Shire plc, the global specialty biopharmaceutical company, announced that it has submitted a complete response to the not approvable letter issued by the US Food and Drug Administration (FDA) to Jerini AG in April 2008 regarding its New Drug Application for Firazyr (icatibant) for the treatment of acute attacks of hereditary angioedema (HAE).  Once the FDA acknowledges receipt of the file, a timeline for completing the review of this Class II resubmission will be communicated to Shire.

Shire’s complete response includes additional data requested by the agency regarding Firazyr’s efficacy and safety in treating HAE attacks. Shire conducted an additional phase III clinical study (FAST-3), and in December 2010 reported positive efficacy and safety results. The company’s complete response is based primarily on recent results from the FAST-3 study and the ongoing self-administration study, as well as the previously published FAST-1 and FAST-2 studies.

“It is very rewarding to announce the submission of our complete response to the FDA on February 28th, which is World Rare Disease Day,” said Sylvie Grégoire, president of Shire HGT.  “As an organization we are dedicated to bringing novel therapies for rare diseases to patients; products that can make a positive impact on their lives. We look forward to continued collaboration with the FDA to bring forward an important new therapeutic option for HAE patients.”

The active substance, icatibant, is a specific bradykinin B2 receptor antagonist. It represents a novel, targeted, subcutaneously-administered approach to the treatment of HAE attacks designed to block the effects of bradykinin, the key mediator of edema formation. Firazyr is a synthetic decapeptide (a peptide containing ten amino acids).

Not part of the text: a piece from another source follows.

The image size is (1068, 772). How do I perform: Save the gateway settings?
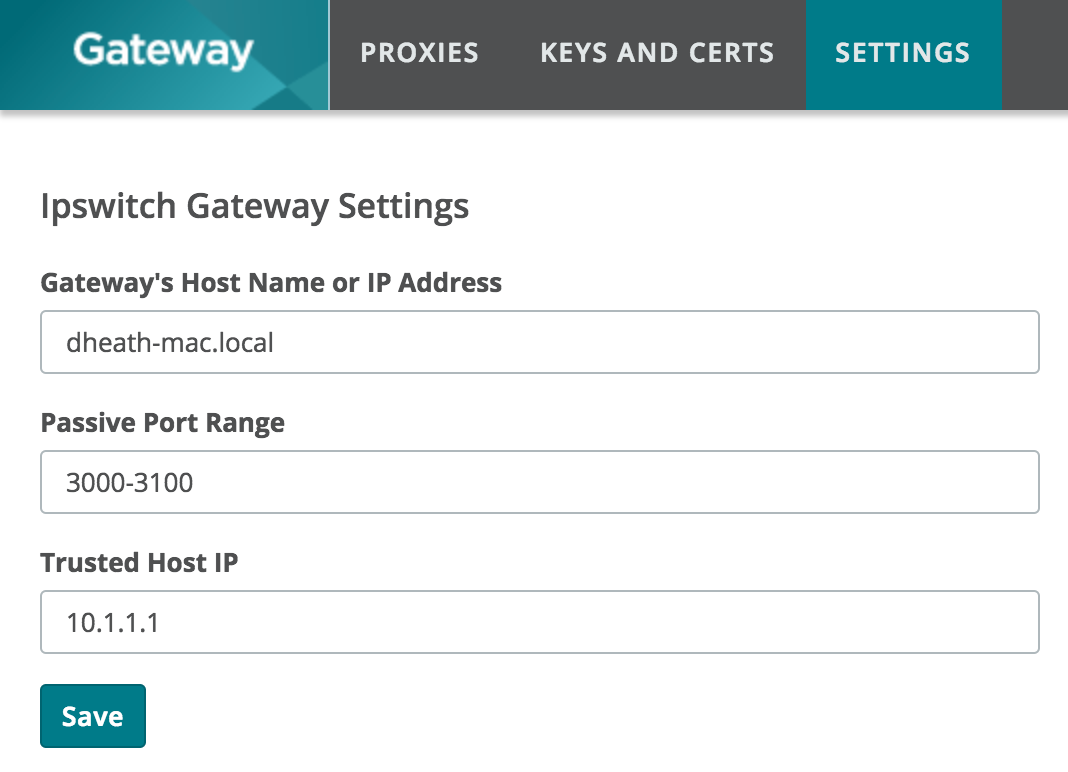click(93, 716)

Firazyr is currently approved in 37 countries worldwide, including the countries of the European Union, for the symptomatic treatment of acute attacks of HAE in adults (with a C1-INH deficiency). Icatibant has an orphan drug designation status in the EU and US for treatment of hereditary angioedema. Where commercially available, the drug is supplied in a pre-filled 3 ml syringe. Firazyr can be stored at up to 25 degrees Celsius without refrigeration.

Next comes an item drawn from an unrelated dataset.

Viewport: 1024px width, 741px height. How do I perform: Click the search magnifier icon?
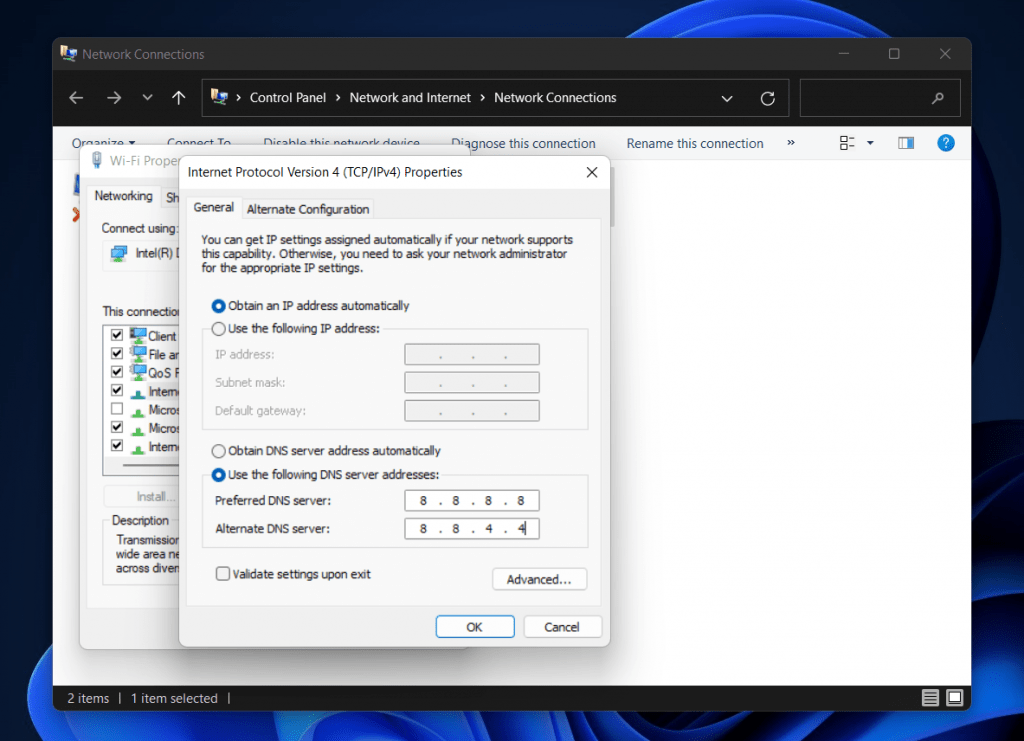(x=937, y=97)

In January 2011, the Committee for Medicinal Products for Human Use of the European Medicines Agency issued a positive opinion for a change in the Firazyr label in the EU to include self-administered subcutaneous injections in patients who are experiencing acute attacks of HAE.
Firazyr is not available in all countries and prescribing information may differ between countries.  Please consult your local prescribing information.

Shire’s strategic goal is to become the leading specialty biopharmaceutical company that focuses on meeting the needs of the specialist physician.  Shire focuses its business on attention deficit hyperactivity disorder (ADHD), human genetic therapies (HGT) and gastrointestinal (GI) diseases as well as opportunities in other therapeutic areas to the extent they arise through acquisitions.